And “Is it a joke?” “What is the point?” and “How do you know?” from the rest.

Uncle Arthur waited a moment until the flurry was past. Then he said in a very serious voice and one that was not at all trifling: “I mean, simply, that Miss Angeline Montague is very pretty to look at and that her manners are charming and that it is the greatest of pities that she is not so nice a little girl as she appears to be, but the truth is—I hate to say it—but the truth is——”

“Well, what? Do hurry, please!” urged Aunt Laura.

Miss Cissy drew something out of her handkerchief, and held it in her outstretched palm for them all to see.

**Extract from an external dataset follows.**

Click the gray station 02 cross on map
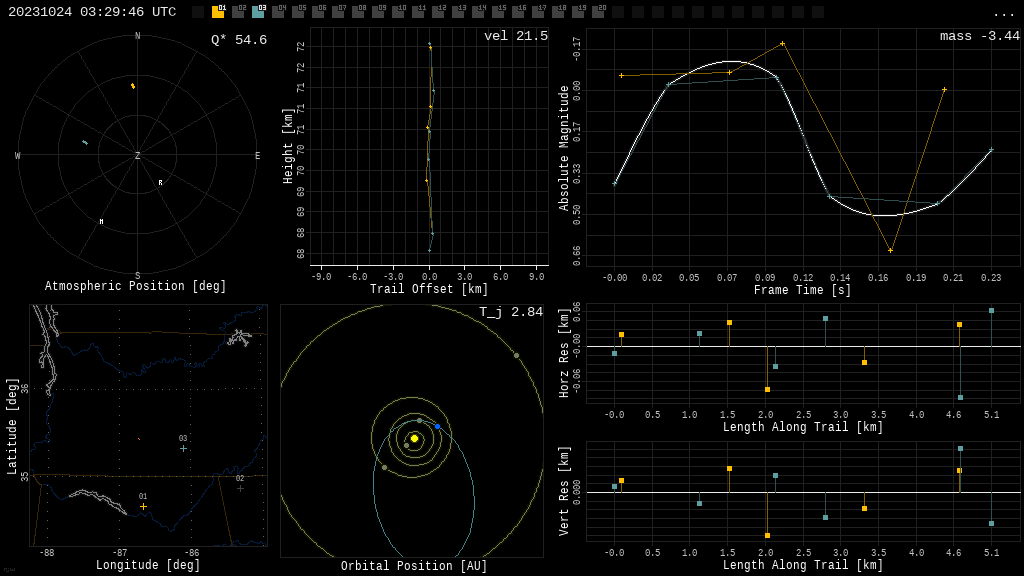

It was one of Aunt Edith’s pretty chocolate cups broken into fragments.

“Poor little Angeline did it,” she explained sadly. “No one but Uncle Arthur saw the accident and there would have been no great harm done if Angeline had not turned coward and tried to place the blame on some one else. Uncle Arthur watched her closely and saw her slip Polly’s cup off its saucer and put it upon her own. You see, her idea was to have the blame laid on Polly if the accident were discovered and her plan would have succeeded if it had not been for Uncle Arthur, for James missed the cup at once and came and told me that it was gone from the saucer of the little girl I had brought. I was glad to be able to say she was not responsible for it and that Mr. Hamilton knew who was.”

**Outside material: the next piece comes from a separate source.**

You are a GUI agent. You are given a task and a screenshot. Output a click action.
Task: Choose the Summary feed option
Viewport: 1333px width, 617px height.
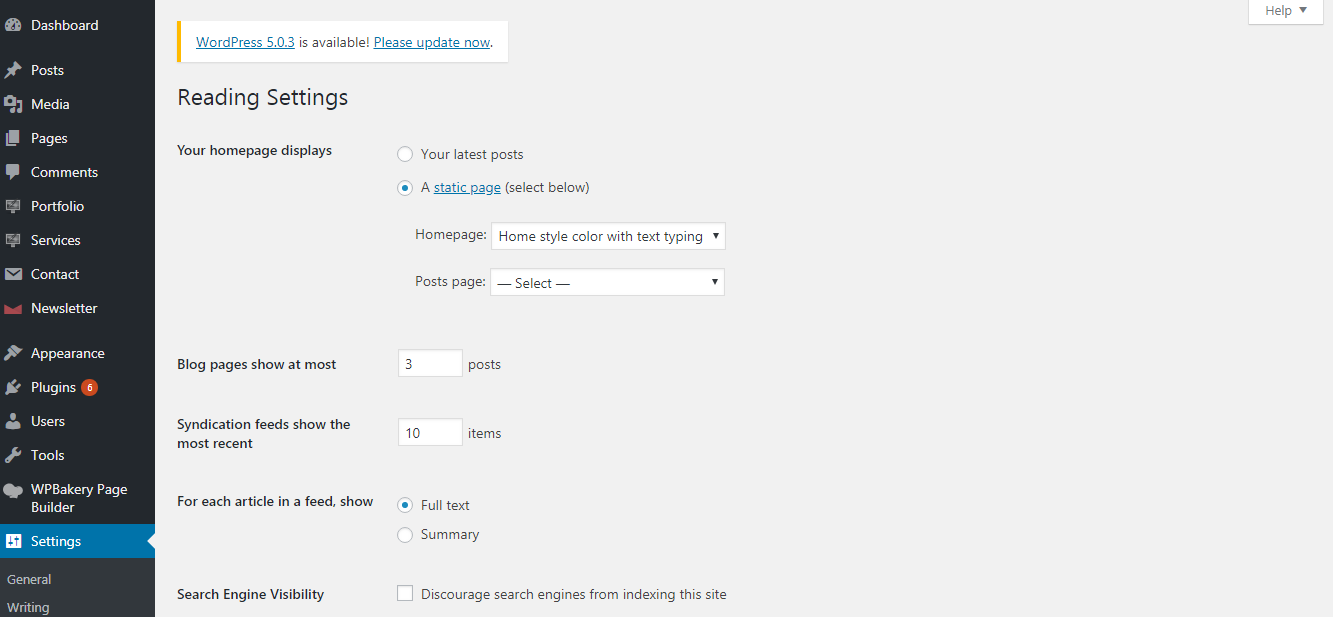[405, 535]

Tears were in Miss Cissy’s eyes as she finished, and Uncle Arthur looked so grieved that Aunt Laura rose and went to him to give his arm a comforting pat. She knew that honorable people never “tell on” other people unless they must and when they have to, it hurts them sadly, so she felt very sorry for Uncle Arthur and for Miss Cicely too, and last and most of all, for Angeline.

So that was how it came about that when the choice of Priscilla’s playmate was put to vote Polly was “unanimously elected.”